Data excerpts:

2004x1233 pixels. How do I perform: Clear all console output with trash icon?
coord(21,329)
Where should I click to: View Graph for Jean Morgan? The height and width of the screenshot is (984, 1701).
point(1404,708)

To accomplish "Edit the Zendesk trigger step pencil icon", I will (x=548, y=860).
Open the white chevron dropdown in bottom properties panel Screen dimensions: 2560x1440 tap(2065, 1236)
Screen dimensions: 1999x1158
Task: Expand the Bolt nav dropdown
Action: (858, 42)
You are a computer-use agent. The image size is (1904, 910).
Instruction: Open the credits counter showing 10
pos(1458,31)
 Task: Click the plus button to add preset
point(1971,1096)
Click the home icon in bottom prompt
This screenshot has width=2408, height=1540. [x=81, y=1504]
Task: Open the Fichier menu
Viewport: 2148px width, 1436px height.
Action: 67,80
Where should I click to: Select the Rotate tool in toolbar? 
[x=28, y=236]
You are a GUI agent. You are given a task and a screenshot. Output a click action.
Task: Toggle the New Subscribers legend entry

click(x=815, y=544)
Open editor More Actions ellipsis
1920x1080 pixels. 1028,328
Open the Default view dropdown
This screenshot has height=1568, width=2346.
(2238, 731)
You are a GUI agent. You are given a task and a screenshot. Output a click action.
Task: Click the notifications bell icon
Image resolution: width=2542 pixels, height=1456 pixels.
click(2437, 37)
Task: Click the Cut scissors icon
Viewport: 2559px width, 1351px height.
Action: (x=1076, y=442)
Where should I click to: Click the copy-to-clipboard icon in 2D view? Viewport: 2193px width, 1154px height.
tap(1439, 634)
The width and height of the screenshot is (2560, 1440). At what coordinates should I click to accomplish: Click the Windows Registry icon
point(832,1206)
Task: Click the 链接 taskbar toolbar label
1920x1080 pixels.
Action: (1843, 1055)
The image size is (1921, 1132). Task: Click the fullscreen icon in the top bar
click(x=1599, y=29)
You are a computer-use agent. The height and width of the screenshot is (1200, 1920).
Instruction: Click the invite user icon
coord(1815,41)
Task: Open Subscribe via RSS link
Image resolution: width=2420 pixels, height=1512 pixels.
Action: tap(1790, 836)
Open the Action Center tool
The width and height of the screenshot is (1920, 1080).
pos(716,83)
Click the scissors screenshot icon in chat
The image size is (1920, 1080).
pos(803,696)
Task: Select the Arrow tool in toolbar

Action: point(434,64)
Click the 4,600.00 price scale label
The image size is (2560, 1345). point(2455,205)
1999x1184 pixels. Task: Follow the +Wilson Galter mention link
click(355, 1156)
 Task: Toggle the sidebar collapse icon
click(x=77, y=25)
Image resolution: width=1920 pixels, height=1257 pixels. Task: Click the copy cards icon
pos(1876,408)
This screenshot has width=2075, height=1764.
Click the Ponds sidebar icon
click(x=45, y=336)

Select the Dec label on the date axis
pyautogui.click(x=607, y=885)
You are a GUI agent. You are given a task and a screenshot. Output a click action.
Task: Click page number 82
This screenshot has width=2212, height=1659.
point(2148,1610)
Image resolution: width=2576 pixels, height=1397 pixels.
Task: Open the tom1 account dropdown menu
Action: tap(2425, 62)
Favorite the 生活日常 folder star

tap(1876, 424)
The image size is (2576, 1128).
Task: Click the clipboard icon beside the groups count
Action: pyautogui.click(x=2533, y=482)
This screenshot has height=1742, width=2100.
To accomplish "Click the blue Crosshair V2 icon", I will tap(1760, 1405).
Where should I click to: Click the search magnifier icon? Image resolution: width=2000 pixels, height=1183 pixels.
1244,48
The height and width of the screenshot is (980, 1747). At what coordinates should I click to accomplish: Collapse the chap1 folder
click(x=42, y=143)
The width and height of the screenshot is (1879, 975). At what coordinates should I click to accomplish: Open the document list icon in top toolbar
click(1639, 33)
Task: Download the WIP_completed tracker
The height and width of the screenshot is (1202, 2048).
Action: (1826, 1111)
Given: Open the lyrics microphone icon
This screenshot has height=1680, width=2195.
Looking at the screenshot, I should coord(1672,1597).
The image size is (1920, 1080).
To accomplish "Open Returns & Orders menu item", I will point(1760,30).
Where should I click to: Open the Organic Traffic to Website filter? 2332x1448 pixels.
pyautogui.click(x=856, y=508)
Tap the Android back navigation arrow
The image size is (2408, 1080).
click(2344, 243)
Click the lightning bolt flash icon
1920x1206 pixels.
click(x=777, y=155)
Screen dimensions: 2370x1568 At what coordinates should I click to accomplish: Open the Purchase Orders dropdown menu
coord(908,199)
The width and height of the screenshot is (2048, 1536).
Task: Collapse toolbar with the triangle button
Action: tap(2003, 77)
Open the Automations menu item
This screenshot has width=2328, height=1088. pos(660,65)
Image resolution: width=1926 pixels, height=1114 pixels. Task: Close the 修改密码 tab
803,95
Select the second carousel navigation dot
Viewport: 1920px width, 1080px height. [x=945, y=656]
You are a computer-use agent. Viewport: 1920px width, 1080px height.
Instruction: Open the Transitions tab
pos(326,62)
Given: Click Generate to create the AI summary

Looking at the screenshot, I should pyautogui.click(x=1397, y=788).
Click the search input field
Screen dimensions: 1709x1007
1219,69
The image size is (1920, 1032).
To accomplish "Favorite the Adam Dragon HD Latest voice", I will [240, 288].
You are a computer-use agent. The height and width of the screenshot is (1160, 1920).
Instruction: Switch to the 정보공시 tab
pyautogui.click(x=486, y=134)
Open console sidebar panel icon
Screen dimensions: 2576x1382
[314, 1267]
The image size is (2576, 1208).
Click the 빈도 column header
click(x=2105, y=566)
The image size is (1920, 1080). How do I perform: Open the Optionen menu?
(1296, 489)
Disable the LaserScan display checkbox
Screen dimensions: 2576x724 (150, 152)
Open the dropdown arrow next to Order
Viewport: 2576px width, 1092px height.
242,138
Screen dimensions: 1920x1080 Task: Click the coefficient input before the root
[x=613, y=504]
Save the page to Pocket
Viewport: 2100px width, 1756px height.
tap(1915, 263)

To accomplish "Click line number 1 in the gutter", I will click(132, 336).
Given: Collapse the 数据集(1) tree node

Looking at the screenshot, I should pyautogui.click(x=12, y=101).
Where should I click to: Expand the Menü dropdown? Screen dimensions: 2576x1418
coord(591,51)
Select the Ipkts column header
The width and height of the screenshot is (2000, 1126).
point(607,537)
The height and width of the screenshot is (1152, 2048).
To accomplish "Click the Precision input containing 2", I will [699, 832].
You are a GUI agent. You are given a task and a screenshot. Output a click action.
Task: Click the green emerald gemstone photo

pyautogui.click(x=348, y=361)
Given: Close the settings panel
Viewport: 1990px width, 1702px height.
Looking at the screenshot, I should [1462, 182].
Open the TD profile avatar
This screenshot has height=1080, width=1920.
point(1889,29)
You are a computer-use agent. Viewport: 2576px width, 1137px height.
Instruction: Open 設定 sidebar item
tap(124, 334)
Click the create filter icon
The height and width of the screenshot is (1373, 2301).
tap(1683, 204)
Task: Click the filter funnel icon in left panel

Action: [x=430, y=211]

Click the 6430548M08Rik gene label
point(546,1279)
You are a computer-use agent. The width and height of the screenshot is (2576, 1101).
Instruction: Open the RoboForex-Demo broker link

Exercise details: Your answer should be each line of the data that contains the word "computer", copied as it stands.

Answer to the problem:
You are a computer-use agent. The image size is (1904, 910).
You are a computer-use agent. The height and width of the screenshot is (1200, 1920).
You are a computer-use agent. Viewport: 1920px width, 1080px height.
You are a computer-use agent. The height and width of the screenshot is (1160, 1920).
You are a computer-use agent. Viewport: 2576px width, 1137px height.
You are a computer-use agent. The width and height of the screenshot is (2576, 1101).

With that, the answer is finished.